Cette rencontre non programmée l'avait secoué, il s'interrogeait. Qui suis-je ? Qu'est-ce que j'ai fait de bien dans cette vie ? Remonter la pente lui paraissait impossible alors qu'il devait lutter pour ne pas tomber plus bas. Mais y a-t-il un haut et un bas ? Haute question philosophique. Il s'était occupé de sa mère vieillissante, avait conservé le château pour elle. Il s'en rendait compte maintenant : il fallait vendre le château qui coûtait cher à l'entretien et conserver les terres ; aujourd'hui celles situées en bordure de la route avaient été revendues comme terrains à bâtir avec une substantielle plus-value, seulement pas pour lui. On ne connaît l'erreur de nos choix qu'une fois ceux-ci faits, n'est-ce pas ?

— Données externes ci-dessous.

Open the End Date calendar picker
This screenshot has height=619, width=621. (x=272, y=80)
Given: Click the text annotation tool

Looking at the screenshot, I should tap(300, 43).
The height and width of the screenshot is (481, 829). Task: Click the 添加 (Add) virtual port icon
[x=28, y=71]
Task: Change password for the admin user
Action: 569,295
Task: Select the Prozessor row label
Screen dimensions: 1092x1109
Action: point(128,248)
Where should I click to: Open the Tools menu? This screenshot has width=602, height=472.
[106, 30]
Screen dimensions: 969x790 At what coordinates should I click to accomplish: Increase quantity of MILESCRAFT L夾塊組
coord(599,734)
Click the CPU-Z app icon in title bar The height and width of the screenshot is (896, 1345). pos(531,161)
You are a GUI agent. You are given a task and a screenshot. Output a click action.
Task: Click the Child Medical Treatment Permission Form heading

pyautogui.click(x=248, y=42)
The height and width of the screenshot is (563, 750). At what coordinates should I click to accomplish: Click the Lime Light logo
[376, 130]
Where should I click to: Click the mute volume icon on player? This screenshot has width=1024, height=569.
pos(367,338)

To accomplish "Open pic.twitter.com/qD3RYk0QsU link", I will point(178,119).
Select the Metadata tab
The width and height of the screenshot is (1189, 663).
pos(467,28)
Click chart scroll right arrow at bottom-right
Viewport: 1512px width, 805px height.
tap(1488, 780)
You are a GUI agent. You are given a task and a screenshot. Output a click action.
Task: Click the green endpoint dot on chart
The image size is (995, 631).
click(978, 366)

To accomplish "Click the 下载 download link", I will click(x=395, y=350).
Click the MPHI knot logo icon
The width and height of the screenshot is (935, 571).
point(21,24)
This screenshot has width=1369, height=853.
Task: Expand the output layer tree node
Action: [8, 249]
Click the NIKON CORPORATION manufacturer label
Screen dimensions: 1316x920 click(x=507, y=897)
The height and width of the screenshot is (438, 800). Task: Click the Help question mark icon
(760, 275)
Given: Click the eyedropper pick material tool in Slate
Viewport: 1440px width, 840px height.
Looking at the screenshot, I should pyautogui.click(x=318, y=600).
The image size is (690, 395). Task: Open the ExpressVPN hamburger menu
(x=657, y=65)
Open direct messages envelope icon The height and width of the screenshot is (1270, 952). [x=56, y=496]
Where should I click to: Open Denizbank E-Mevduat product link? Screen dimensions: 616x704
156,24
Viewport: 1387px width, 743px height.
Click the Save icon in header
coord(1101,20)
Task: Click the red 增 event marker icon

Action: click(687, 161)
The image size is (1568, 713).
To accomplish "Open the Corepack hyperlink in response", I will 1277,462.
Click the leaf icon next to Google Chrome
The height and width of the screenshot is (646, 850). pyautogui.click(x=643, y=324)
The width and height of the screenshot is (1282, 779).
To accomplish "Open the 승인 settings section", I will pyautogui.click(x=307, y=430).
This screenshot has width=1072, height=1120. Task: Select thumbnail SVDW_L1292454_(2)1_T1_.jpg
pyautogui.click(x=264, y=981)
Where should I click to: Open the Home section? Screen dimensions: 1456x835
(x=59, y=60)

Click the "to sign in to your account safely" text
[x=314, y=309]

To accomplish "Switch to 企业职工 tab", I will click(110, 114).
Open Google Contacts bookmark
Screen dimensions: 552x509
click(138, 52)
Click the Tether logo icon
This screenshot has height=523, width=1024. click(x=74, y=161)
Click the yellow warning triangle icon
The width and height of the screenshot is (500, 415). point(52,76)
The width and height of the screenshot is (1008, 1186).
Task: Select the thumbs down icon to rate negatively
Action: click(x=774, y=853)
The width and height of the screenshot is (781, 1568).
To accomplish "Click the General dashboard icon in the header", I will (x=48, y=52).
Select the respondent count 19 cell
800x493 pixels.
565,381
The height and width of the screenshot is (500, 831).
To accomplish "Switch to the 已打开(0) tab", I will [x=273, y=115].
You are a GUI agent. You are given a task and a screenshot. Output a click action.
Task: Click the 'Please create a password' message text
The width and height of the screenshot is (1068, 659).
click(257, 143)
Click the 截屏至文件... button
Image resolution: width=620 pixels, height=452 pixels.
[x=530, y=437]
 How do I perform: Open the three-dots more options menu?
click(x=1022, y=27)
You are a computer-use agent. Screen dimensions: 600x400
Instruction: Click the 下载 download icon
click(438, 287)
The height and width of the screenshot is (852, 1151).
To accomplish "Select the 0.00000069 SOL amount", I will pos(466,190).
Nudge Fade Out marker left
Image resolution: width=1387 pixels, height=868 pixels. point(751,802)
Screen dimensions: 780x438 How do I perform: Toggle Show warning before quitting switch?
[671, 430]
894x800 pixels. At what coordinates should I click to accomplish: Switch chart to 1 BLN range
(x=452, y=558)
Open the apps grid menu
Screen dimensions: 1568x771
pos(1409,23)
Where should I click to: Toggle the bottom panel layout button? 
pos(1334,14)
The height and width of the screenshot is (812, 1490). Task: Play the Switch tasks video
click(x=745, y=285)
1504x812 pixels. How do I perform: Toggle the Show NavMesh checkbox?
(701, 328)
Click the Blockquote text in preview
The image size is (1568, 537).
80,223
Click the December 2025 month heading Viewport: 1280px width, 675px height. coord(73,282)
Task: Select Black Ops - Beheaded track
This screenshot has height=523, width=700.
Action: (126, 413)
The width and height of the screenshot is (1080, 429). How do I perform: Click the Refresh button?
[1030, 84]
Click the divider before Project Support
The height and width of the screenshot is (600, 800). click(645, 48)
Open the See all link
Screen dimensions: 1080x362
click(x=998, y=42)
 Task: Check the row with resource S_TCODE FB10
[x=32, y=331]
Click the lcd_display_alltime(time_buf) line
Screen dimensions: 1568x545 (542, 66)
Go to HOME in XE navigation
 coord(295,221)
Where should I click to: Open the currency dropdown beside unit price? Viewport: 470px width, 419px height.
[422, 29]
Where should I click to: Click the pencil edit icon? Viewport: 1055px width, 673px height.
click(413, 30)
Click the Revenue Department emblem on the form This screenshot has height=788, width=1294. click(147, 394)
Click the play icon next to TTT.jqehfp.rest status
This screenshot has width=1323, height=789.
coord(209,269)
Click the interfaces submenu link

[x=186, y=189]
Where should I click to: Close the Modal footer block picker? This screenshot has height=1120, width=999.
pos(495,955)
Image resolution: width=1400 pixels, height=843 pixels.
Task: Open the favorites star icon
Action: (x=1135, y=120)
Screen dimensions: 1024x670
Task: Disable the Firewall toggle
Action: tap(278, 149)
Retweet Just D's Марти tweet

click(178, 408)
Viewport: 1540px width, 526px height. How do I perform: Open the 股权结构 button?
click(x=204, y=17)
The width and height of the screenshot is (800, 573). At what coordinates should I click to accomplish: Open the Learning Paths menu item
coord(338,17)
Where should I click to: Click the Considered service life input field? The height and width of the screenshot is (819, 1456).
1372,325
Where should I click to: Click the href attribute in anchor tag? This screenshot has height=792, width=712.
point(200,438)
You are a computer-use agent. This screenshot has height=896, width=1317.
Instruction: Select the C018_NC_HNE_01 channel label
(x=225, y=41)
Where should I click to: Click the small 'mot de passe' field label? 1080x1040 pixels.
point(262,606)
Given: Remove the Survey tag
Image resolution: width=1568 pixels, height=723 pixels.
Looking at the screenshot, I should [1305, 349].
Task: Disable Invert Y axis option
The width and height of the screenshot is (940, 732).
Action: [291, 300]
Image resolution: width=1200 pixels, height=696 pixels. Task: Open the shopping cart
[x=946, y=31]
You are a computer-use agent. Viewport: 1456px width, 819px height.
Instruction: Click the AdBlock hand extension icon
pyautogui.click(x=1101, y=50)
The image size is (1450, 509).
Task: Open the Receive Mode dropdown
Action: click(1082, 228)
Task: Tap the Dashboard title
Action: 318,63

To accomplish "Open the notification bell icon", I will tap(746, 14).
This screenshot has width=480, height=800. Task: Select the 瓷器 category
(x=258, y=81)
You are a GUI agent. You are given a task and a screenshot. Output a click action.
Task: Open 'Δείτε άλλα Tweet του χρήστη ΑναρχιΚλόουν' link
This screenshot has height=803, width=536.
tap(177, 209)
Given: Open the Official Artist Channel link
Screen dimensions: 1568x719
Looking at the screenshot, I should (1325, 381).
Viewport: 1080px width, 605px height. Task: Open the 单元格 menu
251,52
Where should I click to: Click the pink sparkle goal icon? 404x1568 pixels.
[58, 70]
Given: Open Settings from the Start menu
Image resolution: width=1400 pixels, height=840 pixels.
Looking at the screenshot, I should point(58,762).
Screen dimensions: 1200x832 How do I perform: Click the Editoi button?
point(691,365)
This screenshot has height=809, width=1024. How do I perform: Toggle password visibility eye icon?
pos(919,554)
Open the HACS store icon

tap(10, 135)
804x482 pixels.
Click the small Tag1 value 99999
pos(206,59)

Il était seul. La solitude commençait à lui peser, un vague sentiment d'abandon, un flou comme une brume semblait l'entourer, des fantômes habitaient ses pensées, voilaient la lune en cette chaude soirée d'été mais lourde d'échecs, de tristes cogitations, de préoccupations qu'il aurait méprisées autrefois. Il se demandait sérieusement si ses expéditions nocturnes, rares heureusement, ne finiraient pas mal. N'allait-on pas le découvrir, le questionner ? Il faudrait qu'il ait le courage d'y mettre fin, de renoncer à ces grands crus, délectables, corsés, chauds, moelleux au palais et qu'il ne pouvait plus s'offrir. Alors, il se servait, avec discrétion, mais peut-être pas avec assez de parcimonie. Il s'était laissé entraîné vers le toujours plus, et le toujours moins de précautions.